§ GIVEN RECORDS
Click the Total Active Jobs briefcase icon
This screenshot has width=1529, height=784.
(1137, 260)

==

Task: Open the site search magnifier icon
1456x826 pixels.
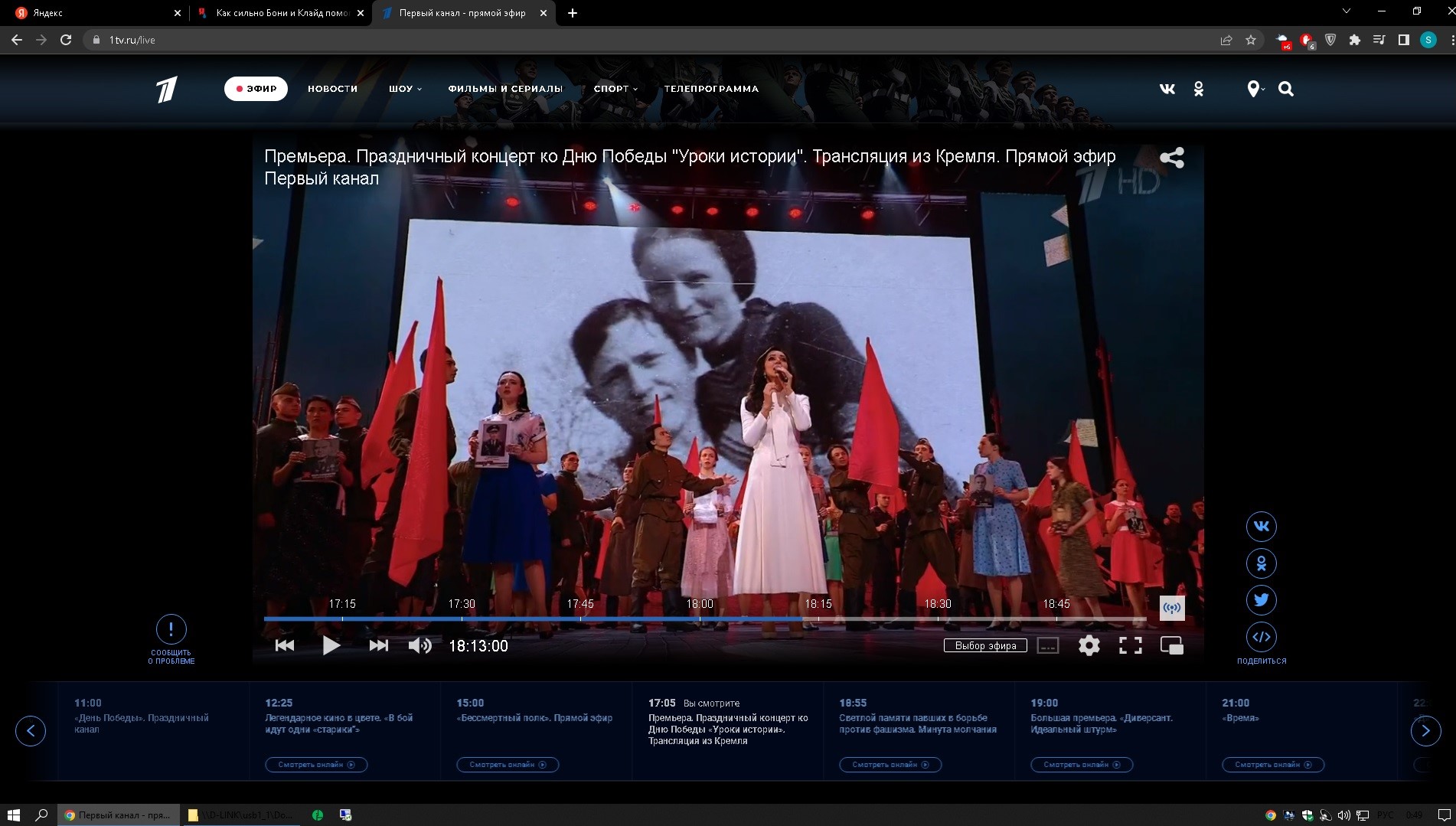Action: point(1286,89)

§ PROBLEM STATEMENT
Counting only lines that contain the word "icon", give the number found in the data, and nothing else.

§ RESPONSE AREA
2